I Stored Tomato-Based Food In A Plastic Container – Is It Doomed?

Estimated read time 5 min read

It’s a conundrum many of us have wrestled with. We all want to do our bit to help the planet and fight food waste – yet we know that the minute the leftover spaghetti touches the inside of that plastic food container, it will be consigned to a life of orange-stained abandonment at the back of the cupboard until we can justify throwing it out and buying a new one.

For me, proud Brit that I am, it’s usually with leftover baked beans that I come a cropper. It has previously reached the point where I have reserved specific containers for the purpose, and woe betide anyone who goes near my pristine boxes with any food that’s had so much as a sniff of a tomato. A quick glance at Reddit proves I’m not alone.

But does it have to be this way? Why do tomato-based foods stain plastic so, and is there a reliable way of getting the stains out? Well, here at IFLScience, we like to try and answer The Big Questions, and these were certainly questions that loomed large in my mind as I decided which container would be the next to be sacrificed to the baked bean gods.

Why does tomato stain plastic containers?

With several years of plastic container-owning adulthood under my belt, I was not unashamed to learn that the answer to this question could be found in some good old high-school chemistry.

Tomatoes contain a bright red pigment called lycopene. Among its many redeeming qualities – it’s been linked to a number of health benefits, from sharper eyesight to better boners – lycopene is hydrophobic. The plastics that are typically used to make food storage containers are also hydrophobic and porous, which is the perfect combo to encourage lycopene to stick to them and never let go.

Another reason why this is such a headache in the kitchen is that cooking tomatoes to make sauces, soups, and all the other lovely things you might want to store in a container actually increases their lycopene content.

As Dr Emma Davies writes for BBC Science Focus, its hydrophobicity explains why removing the lycopene stains with soap and water is a non-starter – and the high temperatures inside dishwashers can actually be making the problem worse.

Incidentally, hydrophobicity also explains another annoyance associated with plastic containers: how difficult they are to dry. Writing for Cosmos, Ellen Phiddian explains that water on a plastic surface sits in larger droplets, making evaporation slower.

How do you clean stained plastic?

We’ve pinpointed lycopene as the pesky culprit, and we know that hot soapy water is unlikely to stand up to the challenge, but are there any cleaning hacks that do work?

To pre-empt some of the inevitable comments, there is, of course, a simple way of preventing this problem, which is not to use plastic in the first place. Microwave-safe glass containers, for example, are readily available and more resistant to staining. But if you do have a sad, orangey container on your hands, there may yet be a way to salvage it.

Good Housekeeping suggests that if you tackle the stain immediately, applying some vegetable oil before washing can help lift the stain. If that doesn’t cut it, they recommend scrubbing well with bicarbonate of soda paste before washing as normal.

With nearly all of the big issues plaguing humankind, a five-minute search on TikTok will yield a surfeit of people claiming to have The Answer™, and stained plastic containers are no exception. The good people over at The Spruce Eats checked out one TikTokker’s hack involving ordinary dish soap and paper towels, finding it to be surprisingly effective.

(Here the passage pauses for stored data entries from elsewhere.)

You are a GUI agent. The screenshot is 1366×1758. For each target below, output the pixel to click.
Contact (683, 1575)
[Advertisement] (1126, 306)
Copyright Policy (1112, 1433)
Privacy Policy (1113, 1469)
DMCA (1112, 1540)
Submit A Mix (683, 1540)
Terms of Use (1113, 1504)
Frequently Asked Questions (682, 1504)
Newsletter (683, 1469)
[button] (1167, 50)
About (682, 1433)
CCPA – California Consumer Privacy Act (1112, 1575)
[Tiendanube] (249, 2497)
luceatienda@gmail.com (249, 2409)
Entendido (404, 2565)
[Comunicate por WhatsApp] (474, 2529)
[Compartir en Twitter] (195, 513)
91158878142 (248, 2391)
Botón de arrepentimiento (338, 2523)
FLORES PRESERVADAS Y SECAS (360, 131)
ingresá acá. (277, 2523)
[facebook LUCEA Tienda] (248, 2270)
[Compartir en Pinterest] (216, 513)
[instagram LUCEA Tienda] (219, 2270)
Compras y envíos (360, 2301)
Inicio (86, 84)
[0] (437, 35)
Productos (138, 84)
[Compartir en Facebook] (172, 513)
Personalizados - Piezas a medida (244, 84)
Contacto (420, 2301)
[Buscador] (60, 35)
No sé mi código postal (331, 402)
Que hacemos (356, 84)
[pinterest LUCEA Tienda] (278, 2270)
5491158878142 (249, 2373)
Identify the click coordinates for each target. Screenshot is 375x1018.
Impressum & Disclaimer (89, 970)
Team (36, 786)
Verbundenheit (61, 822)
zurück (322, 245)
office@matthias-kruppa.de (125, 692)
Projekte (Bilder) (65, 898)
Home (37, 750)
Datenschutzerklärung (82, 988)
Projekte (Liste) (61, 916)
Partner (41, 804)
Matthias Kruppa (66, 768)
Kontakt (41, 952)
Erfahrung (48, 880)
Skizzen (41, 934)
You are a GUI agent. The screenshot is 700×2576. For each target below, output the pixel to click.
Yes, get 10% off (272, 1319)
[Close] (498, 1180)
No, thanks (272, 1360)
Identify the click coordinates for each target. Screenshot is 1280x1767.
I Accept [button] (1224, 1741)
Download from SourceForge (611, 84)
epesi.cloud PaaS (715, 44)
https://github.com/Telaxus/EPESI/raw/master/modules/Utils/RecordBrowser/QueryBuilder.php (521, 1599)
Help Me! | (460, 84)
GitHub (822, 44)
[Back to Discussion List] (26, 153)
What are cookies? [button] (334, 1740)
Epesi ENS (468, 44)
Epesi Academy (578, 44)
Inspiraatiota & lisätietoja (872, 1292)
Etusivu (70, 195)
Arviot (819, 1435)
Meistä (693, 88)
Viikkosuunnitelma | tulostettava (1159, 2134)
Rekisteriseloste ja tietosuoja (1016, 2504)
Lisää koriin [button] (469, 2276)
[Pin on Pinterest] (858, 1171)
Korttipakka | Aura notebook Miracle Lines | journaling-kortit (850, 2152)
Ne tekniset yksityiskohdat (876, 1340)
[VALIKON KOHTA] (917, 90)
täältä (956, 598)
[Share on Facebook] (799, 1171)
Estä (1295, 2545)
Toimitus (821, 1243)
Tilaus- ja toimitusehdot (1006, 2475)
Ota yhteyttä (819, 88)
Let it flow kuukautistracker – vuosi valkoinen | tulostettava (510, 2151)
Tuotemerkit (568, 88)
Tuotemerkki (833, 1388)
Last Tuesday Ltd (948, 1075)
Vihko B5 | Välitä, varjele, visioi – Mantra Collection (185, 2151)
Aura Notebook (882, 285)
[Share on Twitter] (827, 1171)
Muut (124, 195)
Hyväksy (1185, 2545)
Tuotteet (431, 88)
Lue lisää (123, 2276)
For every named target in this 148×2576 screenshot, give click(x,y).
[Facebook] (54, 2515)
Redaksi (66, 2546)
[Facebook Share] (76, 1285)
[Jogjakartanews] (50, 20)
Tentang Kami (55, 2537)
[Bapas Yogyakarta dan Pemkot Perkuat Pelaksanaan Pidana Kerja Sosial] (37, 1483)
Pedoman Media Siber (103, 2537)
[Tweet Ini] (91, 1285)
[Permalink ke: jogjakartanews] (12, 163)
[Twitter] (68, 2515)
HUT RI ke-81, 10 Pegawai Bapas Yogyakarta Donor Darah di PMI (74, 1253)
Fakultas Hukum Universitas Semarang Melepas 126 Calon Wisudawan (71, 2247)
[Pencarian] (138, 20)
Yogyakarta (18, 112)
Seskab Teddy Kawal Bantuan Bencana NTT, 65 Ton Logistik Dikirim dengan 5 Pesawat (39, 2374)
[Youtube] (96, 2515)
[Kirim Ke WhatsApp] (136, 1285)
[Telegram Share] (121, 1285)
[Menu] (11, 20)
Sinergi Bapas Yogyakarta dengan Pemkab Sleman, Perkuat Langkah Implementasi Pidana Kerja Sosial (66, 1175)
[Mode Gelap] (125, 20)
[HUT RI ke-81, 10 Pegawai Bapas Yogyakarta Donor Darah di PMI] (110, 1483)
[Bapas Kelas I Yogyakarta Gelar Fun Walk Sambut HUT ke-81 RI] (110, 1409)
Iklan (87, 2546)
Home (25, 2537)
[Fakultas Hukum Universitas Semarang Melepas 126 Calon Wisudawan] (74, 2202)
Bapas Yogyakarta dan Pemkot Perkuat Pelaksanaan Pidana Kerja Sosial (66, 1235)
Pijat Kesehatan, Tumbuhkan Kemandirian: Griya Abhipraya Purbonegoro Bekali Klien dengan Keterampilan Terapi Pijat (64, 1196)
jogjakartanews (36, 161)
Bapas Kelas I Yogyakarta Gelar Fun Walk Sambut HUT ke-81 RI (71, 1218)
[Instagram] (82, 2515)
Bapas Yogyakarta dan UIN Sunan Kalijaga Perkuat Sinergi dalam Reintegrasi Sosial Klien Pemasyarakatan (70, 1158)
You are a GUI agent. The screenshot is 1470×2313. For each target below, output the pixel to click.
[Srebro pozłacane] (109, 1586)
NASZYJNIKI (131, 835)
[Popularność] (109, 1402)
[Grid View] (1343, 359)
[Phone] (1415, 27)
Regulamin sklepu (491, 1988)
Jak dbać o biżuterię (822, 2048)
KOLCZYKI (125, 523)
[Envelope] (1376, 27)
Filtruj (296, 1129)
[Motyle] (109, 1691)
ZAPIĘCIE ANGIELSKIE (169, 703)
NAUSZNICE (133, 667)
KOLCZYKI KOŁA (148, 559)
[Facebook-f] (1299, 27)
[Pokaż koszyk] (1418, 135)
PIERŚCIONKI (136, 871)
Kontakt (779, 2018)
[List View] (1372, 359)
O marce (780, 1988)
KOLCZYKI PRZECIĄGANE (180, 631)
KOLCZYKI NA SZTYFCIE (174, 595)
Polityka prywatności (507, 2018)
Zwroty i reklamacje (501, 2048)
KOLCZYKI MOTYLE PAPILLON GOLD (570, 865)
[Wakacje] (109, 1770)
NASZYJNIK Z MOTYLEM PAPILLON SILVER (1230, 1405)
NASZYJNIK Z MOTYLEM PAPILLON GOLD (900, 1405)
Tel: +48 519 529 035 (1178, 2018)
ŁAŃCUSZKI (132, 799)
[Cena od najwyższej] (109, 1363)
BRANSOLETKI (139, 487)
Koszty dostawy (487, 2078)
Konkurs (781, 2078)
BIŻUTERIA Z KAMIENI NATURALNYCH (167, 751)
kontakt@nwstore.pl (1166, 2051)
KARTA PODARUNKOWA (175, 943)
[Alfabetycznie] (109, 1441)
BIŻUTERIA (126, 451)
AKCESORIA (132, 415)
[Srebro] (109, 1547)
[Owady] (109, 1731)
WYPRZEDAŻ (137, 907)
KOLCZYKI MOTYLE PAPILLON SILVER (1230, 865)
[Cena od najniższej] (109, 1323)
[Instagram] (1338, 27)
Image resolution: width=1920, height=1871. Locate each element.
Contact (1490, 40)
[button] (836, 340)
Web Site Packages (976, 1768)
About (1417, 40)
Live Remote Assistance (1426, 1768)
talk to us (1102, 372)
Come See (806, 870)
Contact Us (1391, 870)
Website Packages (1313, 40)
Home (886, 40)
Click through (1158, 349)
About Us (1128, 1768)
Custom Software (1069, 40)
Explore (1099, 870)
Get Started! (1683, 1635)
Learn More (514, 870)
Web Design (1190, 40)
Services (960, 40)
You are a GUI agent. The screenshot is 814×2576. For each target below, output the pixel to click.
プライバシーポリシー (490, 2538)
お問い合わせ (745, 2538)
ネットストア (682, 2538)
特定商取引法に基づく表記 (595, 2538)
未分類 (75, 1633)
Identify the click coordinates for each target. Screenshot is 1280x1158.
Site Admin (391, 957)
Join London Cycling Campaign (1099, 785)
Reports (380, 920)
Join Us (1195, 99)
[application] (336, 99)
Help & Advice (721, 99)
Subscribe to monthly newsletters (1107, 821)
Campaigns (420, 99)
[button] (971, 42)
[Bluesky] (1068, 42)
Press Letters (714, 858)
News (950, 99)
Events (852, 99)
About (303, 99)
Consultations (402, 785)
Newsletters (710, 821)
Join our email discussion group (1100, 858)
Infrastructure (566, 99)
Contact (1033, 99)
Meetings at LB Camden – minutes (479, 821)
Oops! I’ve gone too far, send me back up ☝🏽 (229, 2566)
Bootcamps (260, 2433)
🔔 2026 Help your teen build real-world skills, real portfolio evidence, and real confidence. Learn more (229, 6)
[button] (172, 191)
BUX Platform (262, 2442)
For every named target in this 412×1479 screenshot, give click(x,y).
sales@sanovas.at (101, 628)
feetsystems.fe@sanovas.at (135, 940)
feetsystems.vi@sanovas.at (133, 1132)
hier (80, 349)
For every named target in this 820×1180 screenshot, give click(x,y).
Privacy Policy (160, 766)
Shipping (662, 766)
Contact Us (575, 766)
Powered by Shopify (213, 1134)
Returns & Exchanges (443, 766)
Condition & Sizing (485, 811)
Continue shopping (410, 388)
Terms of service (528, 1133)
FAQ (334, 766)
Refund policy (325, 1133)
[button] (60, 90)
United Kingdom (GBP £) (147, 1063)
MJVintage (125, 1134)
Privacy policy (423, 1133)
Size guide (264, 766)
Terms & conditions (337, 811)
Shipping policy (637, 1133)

You simply pour warm water and a little dish soap into your stained container before adding a ripped-up paper towel, securing the lid, and shaking vigorously. Apparently, it should only take about a minute for the stain to disappear. Microbiologist Jason Tetro explained to The Spruce Eats that it’s the combination of agitation and oil absorption via the paper towels that makes this hack effective.

A more old-school option for stubborn stains, as recommended by the American Cleaning Institute, is soaking in a mild bleach solution.

All of these methods sound like they’re worth a try, and they’re certainly preferable to just giving up and throwing out your container – our planet really doesn’t need any more plastic pollution.

But reader, it’s confession time. I’m afraid we can’t directly confirm whether or not any of these hacks worked for us. After fulfilling its bean-storing duties, my sacrificial plastic container was washed in the sink with the rest of my dishes and, well, you can see the results:

hand holding a blue plastic food storage box against a grey work surface

It’s like it never happened.

Image credit: ©IFLScience

Not a stain to be seen. Is it because the container is colored? Have I accidentally bought stain-proof plastic containers? Would it have withstood another tomato-based foodstuff so successfully? Perhaps those are questions for another day.

All “explainer” articles are confirmed by fact checkers to be correct at time of publishing. Text, images, and links may be edited, removed, or added to at a later date to keep information current.